Stored data Block Start

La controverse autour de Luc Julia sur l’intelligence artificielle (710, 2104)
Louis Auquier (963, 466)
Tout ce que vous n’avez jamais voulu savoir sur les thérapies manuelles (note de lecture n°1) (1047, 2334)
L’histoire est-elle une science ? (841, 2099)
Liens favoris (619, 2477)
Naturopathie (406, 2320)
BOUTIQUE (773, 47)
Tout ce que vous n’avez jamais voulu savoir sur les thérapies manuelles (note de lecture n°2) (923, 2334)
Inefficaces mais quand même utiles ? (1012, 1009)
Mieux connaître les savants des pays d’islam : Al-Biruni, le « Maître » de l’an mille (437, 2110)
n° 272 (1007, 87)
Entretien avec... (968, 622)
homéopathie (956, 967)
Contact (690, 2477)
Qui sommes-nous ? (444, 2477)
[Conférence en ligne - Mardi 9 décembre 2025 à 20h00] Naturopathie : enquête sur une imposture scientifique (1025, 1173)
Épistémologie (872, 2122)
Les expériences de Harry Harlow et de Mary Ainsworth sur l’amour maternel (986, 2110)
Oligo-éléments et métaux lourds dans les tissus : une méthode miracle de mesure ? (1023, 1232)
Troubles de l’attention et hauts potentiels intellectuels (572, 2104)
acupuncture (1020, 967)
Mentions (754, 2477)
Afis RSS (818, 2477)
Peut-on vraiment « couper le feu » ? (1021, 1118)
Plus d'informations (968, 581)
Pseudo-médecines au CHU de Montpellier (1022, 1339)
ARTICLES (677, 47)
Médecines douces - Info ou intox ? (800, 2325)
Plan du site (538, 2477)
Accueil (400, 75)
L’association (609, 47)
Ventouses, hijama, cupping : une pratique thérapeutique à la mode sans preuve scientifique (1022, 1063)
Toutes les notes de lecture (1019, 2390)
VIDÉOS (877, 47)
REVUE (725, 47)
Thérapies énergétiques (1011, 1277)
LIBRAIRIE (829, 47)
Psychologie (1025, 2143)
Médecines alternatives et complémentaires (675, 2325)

Stored data Block End

From the line that holds "Psychologie (1025, 2143)" down to the last line of the material, copy every line exactly and add nothing.

Exercise answer.
Psychologie (1025, 2143)
Médecines alternatives et complémentaires (675, 2325)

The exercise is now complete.